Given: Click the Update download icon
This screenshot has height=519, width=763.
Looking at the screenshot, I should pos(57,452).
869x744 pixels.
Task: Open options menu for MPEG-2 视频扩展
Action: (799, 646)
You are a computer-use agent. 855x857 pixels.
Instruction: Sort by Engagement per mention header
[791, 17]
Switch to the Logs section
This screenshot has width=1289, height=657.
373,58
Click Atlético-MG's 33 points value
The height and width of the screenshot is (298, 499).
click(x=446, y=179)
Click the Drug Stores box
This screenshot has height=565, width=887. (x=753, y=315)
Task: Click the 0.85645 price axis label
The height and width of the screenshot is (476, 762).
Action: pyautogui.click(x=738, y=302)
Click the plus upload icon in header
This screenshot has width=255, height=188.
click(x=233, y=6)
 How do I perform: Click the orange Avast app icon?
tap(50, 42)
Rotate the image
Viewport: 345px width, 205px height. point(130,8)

:: Task details ::
The line with "Click Atlético-MG's 33 points value", the last line of the data above, and every line between them should be duplicated exactly, with nothing else.

:: Exercise answer ::
Click Atlético-MG's 33 points value
The height and width of the screenshot is (298, 499).
click(x=446, y=179)
Click the Drug Stores box
This screenshot has height=565, width=887. (x=753, y=315)
Task: Click the 0.85645 price axis label
The height and width of the screenshot is (476, 762).
Action: pyautogui.click(x=738, y=302)
Click the plus upload icon in header
This screenshot has width=255, height=188.
click(x=233, y=6)
 How do I perform: Click the orange Avast app icon?
tap(50, 42)
Rotate the image
Viewport: 345px width, 205px height. point(130,8)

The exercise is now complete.